Dette publique gabonaise : un record historique en 2025

Avec une dette publique s’élevant à près de 15 milliards de dollars en 2025, le Gabon bat tous les records dans la zone CEMAC. Ce niveau historique, fruit d’une accumulation progressive depuis plusieurs années, reflète une pression croissante sur les finances publiques. Dans un contexte marqué par des tensions de trésorerie et un recours accru aux marchés régionaux, Libreville se trouve aujourd’hui dans l’obligation de repenser sa gestion budgétaire. Les recettes pétrolières, pilier traditionnel des finances gabonaises, restent plus que jamais un enjeu central pour maintenir l’équilibre.

une dette publique qui interroge la pérennité économique

Exprimée en pourcentage du produit intérieur brut, la dette gabonaise frôle désormais le seuil de 70 % fixé par la CEMAC. Cette situation contraste avec la réputation de rigueur macroéconomique que le pays avait acquise dans les années 2000. Plusieurs facteurs expliquent ce retournement : la chute brutale des cours du pétrole en 2014, la crise sanitaire, et surtout l’explosion de la dette intérieure contractée auprès des banques locales et du marché des titres publics de la BEAC. Aujourd’hui, la dette se compose d’une part extérieure majoritaire, notamment des eurobonds émis entre 2013 et 2020, et d’une dette intérieure en constante augmentation.

Les émissions répétées de titres du Trésor sur les marchés sous-régionaux ont permis de couvrir les besoins urgents de trésorerie, mais au prix d’un alourdissement du coût de la dette. Chaque nouvelle levée de fonds renforce en effet le poids des intérêts dans le budget national, réduisant d’autant les marges de manœuvre pour les dépenses sociales et d’investissement.

la transition en quête d’un équilibre budgétaire

Depuis son arrivée au pouvoir en août 2023, le général Brice Clotaire Oligui Nguema a fait de la maîtrise de la dette un pilier de sa politique économique.

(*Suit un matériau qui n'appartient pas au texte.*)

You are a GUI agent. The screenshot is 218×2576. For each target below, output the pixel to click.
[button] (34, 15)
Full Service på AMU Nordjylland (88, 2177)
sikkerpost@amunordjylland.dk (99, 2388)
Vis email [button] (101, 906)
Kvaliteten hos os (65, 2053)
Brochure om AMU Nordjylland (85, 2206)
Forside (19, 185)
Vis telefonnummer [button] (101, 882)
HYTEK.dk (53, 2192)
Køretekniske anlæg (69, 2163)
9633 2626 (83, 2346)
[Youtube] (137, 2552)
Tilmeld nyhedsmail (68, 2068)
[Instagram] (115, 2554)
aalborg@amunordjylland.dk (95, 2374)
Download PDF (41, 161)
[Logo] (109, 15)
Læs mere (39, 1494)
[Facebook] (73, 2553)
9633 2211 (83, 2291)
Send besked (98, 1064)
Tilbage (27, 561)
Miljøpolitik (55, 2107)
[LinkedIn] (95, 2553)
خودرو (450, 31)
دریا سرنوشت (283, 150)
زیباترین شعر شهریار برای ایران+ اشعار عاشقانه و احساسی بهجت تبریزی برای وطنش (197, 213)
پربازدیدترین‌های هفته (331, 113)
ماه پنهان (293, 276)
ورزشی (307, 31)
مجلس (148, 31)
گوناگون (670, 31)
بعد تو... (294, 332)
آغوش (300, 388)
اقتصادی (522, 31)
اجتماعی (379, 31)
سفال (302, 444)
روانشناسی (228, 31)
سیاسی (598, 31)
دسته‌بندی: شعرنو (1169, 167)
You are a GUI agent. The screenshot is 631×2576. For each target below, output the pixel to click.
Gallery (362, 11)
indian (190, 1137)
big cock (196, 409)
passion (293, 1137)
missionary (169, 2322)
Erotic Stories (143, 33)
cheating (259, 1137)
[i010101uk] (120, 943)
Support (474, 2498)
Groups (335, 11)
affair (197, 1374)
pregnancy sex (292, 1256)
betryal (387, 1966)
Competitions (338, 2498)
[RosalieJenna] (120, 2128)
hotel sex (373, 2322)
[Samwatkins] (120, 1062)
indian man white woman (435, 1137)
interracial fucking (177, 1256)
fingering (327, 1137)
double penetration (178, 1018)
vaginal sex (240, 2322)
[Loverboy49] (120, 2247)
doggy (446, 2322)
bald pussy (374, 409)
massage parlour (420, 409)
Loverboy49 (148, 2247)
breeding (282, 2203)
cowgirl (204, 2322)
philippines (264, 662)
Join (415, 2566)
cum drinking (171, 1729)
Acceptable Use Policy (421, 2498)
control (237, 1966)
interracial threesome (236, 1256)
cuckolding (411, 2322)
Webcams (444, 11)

Le Comité pour la transition et la restauration des institutions (CTRI) a lancé une série d’audits pour examiner les dettes intérieures accumulées, notamment auprès des fournisseurs de l’État et des collectivités locales. L’objectif ? Distinguer les créances contestées de celles qui sont légitimes, afin de restructurer les paiements et libérer des ressources pour les projets d’intérêt public.

Cependant, cette démarche se heurte à des contraintes temporelles. Plusieurs eurobonds arrivent à échéance dans les années à venir, dont un titre en dollars dont le refinancement s’annonce particulièrement complexe. En 2024, le Gabon a tenté une opération de gestion de passif en combinant une conversion dette-nature, mais cette initiative n’a pas suffi à résoudre les défis structurels. Pour restaurer la confiance des investisseurs, le pays devra impérativement clarifier ses perspectives budgétaires et relancer le dialogue avec le FMI.

les ressources naturelles au cœur de la stratégie économique

La capacité du Gabon à faire face à ce fardeau dépend en grande partie de la performance de ses secteurs exportateurs. Le pétrole, bien que sa production décline lentement (environ 200 000 barils par jour), reste le principal contributeur aux recettes publiques. Le manganèse, produit phare du pays via la Comilog (filiale du groupe Eramet), connaît une demande soutenue, notamment en Asie. Quant au secteur du bois transformé, il bénéficie de l’essor de la zone économique spéciale de Nkok.

Pour diversifier son économie et réduire sa dépendance au pétrole, le gouvernement mise sur des projets d’infrastructures ambitieux. La Transgabonaise, axe routier majeur, et les partenariats dans le domaine hydroélectrique devraient stimuler la croissance non pétrolière. L’objectif est d’atteindre un taux de croissance annuel supérieur à 3 %, essentiel pour stabiliser le ratio dette/PIB. Sans cette dynamique, le Gabon s’expose à de nouveaux abaissements de sa notation souveraine, après plusieurs dégradations récentes.

Le budget 2026 devra donc articuler rigueur financière, mobilisation de nouvelles recettes et renégociation ciblée du stock de dette. Un défi de taille, mais incontournable pour préserver la crédibilité du Gabon sur les marchés régionaux et internationaux.